İşte devlet başkanının konuşma metni:
“Sevgili Kırgızistanlılar!
Sevgili yurttaşlar!
Anavatanımız ve çok uluslu Kırgızistan halkı, tarihte pek çok olayları yaşadı.
Halkımızın tarihte zor zamanlar geçirmiş ve bu mukadder günlerde her şeyden önce değerleri ve gelenekleri, birlik ve beraberliği sayesinde ayakta kalmıştır.
Ne yazık ki, 30 yıllık bağımsızlığımız boyunca zor sınavlardan geçmek zorunda kaldık. Bunlardan biri de Haziran 2010'daki trajik olaylardır.
Üç bin yıllık zengin bir tarihe sahip çok uluslu Oş şehrinde ve Celal-Abad şehrinde, dış yıkıcı güçler ve ayrılıkçılar halkımızın birliğini bölmeye çalıştılar. Bu güçler, barış içinde yaşayan iki halkı bölerek, birliklerini bozarak, yanlış bilgiler yayarak, toplumda etnik nefreti körükleyerek ve çıkarları uğruna devletimizin geleceğini yok etmeye çalışarak çatışma ateşini tutuşturdular.
Kan döküldü, anne babaların gözyaşları döküldü, çocuklar yetim kaldı, kadınlar dul kaldı. En tehlikeli şey, bu trajik olayların Anavatanımızın bütünlüğünü ve birliğini bölmeye çalışmasıdır.
Ancak, tarihte daha büyük olaylar yaşayan halkımız, hikmeti, cömertliği ve sabrı ile düşmanlık ateşini söndürdü, vatanın birlik ve bütünlüğünü korumuştur.
Böylece barışçıl yaşamı yeniden tesis etme ve kalkınma yoluna girme konusunda eşsiz bir örnek oluşturdu. Halkımızın bu asıl niteliğini takdir etmeliyiz!
Bu trajik olaylarda hayatını kaybedenlerin parlak hatırası sonsuza kadar kalbimizde kalacaktır.
Kırgız halkı, imtihan saatinde imdada yetişenleri asla unutmayacaktır. Bu zor günlerde destekleri için tüm taraflara ve uluslararası topluma teşekkür ederiz. Mağdurlara yapılan yardımlardan dolayı tüm ülke vatandaşlarına teşekkür ederiz.

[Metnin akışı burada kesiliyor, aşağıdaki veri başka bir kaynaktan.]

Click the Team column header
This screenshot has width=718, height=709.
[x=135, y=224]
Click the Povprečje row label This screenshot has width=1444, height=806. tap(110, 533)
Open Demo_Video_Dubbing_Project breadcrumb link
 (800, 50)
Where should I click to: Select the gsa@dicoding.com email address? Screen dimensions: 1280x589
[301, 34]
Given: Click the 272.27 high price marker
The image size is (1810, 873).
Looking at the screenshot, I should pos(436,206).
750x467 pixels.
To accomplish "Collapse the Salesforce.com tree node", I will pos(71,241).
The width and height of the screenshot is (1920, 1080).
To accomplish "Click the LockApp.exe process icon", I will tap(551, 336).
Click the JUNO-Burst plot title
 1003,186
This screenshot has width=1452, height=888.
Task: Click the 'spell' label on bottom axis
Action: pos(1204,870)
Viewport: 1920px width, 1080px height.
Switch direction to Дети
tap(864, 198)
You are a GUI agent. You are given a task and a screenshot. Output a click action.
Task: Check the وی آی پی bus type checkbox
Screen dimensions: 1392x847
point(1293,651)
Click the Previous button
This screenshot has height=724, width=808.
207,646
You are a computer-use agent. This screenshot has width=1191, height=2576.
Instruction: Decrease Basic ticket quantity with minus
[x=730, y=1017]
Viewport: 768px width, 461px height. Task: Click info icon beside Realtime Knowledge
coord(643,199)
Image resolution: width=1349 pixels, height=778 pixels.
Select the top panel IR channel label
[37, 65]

Bu trajik olay, bir bölgede yaşayan tüm etnik grupların birliğinin çok önemli olduğunu bir kez daha kanıtlamıştır diye düşünüyorum.
Yaşanan trajedi, birçok şeye gözümüzü açtı ve devletin bütünlüğü adına hareketlerimizde dikkatli olmamız gerektiğini açıkça gösterdi. Bu olaylar her Kırgız vatandaşını ülkemizin kaderinden sorumlu hissettirdi.
Bu trajik Haziran olayları aynı zamanda dostane ilişkilerimizi daha da güçlendirme görevimizin bir hatırlatıcısıdır! Ve en önemlisi, gelecek nesiller için güçlü ve müreffeh Kırgızistan’ı inşa etmenin kutsal görev olduğunu hissettiriyorlar!
Etnik birlik ve uyumun korunması ülke liderliğinin her zaman ilgi odağında olmalı ve ülkemizde ulusal politikanın uygulanması konusuna dikkatle yaklaşılmalıdır.
Milletin ve diğer halkların kültürüne ve geleneklerine duyarlı olmamız gerektiğini unutmamalıyız.
Bu tür trajik olayların yaşanmaması için etnik grupları birleştiren ve gençlere hoşgörü aşılamayı hedefleyen ortak bir ideolojiye ihtiyacımız var.
Birlikte ülkemizi ileriye taşımalıyız!
Kırgızistan topraklarında barışı ancak birlikte saklayabiliriz!
Her zaman barış ve uyum hüküm sürsün! Yüce Allah ülkemizi korusun!”